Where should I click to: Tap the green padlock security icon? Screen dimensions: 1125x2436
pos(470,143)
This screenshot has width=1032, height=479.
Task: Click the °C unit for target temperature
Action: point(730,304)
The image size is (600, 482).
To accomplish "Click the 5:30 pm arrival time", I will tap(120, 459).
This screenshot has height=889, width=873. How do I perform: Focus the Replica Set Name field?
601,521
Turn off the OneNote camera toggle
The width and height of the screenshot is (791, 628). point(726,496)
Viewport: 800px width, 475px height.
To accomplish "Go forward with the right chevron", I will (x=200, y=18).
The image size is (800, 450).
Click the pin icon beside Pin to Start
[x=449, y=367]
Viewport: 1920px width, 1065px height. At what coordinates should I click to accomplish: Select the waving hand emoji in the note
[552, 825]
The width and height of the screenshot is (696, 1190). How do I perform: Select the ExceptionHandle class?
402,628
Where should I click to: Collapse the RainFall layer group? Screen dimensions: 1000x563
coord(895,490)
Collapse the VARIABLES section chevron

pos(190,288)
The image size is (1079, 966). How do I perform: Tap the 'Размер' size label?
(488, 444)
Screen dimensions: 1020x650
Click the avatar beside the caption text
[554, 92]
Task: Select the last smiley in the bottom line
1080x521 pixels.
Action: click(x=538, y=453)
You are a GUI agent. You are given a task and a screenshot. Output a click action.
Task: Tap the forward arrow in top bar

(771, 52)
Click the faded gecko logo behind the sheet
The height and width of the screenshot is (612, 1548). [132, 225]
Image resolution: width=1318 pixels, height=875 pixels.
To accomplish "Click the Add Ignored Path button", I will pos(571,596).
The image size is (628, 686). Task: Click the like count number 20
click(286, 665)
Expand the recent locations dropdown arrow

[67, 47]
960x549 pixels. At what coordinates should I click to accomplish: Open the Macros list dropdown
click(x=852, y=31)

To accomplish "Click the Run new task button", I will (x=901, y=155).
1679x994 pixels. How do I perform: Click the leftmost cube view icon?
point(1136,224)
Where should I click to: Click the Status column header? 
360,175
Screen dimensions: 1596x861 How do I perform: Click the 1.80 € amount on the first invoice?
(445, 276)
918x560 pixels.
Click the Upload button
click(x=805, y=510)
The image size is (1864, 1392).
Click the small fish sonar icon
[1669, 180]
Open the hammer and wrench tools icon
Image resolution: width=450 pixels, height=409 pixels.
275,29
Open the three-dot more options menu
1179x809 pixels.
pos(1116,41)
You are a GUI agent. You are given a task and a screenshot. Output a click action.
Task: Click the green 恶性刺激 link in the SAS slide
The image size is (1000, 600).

———

Copy the listing above out again in its entirety, exactly as written.

Where should I click to: Tap the green padlock security icon? Screen dimensions: 1125x2436
pos(470,143)
This screenshot has width=1032, height=479.
Task: Click the °C unit for target temperature
Action: point(730,304)
The image size is (600, 482).
To accomplish "Click the 5:30 pm arrival time", I will tap(120, 459).
This screenshot has height=889, width=873. How do I perform: Focus the Replica Set Name field?
601,521
Turn off the OneNote camera toggle
The width and height of the screenshot is (791, 628). point(726,496)
Viewport: 800px width, 475px height.
To accomplish "Go forward with the right chevron", I will (x=200, y=18).
The image size is (800, 450).
Click the pin icon beside Pin to Start
[x=449, y=367]
Viewport: 1920px width, 1065px height. At what coordinates should I click to accomplish: Select the waving hand emoji in the note
[552, 825]
The width and height of the screenshot is (696, 1190). How do I perform: Select the ExceptionHandle class?
402,628
Where should I click to: Collapse the RainFall layer group? Screen dimensions: 1000x563
coord(895,490)
Collapse the VARIABLES section chevron

pos(190,288)
The image size is (1079, 966). How do I perform: Tap the 'Размер' size label?
(488, 444)
Screen dimensions: 1020x650
Click the avatar beside the caption text
[554, 92]
Task: Select the last smiley in the bottom line
1080x521 pixels.
Action: click(x=538, y=453)
You are a GUI agent. You are given a task and a screenshot. Output a click action.
Task: Tap the forward arrow in top bar

(771, 52)
Click the faded gecko logo behind the sheet
The height and width of the screenshot is (612, 1548). [132, 225]
Image resolution: width=1318 pixels, height=875 pixels.
To accomplish "Click the Add Ignored Path button", I will pos(571,596).
The image size is (628, 686). Task: Click the like count number 20
click(286, 665)
Expand the recent locations dropdown arrow

[67, 47]
960x549 pixels. At what coordinates should I click to accomplish: Open the Macros list dropdown
click(x=852, y=31)

To accomplish "Click the Run new task button", I will (x=901, y=155).
1679x994 pixels. How do I perform: Click the leftmost cube view icon?
point(1136,224)
Where should I click to: Click the Status column header? 
360,175
Screen dimensions: 1596x861 How do I perform: Click the 1.80 € amount on the first invoice?
(445, 276)
918x560 pixels.
Click the Upload button
click(x=805, y=510)
The image size is (1864, 1392).
Click the small fish sonar icon
[1669, 180]
Open the hammer and wrench tools icon
Image resolution: width=450 pixels, height=409 pixels.
275,29
Open the three-dot more options menu
1179x809 pixels.
pos(1116,41)
You are a GUI agent. You are given a task and a screenshot. Output a click action.
Task: Click the green 恶性刺激 link in the SAS slide
The image size is (1000, 600).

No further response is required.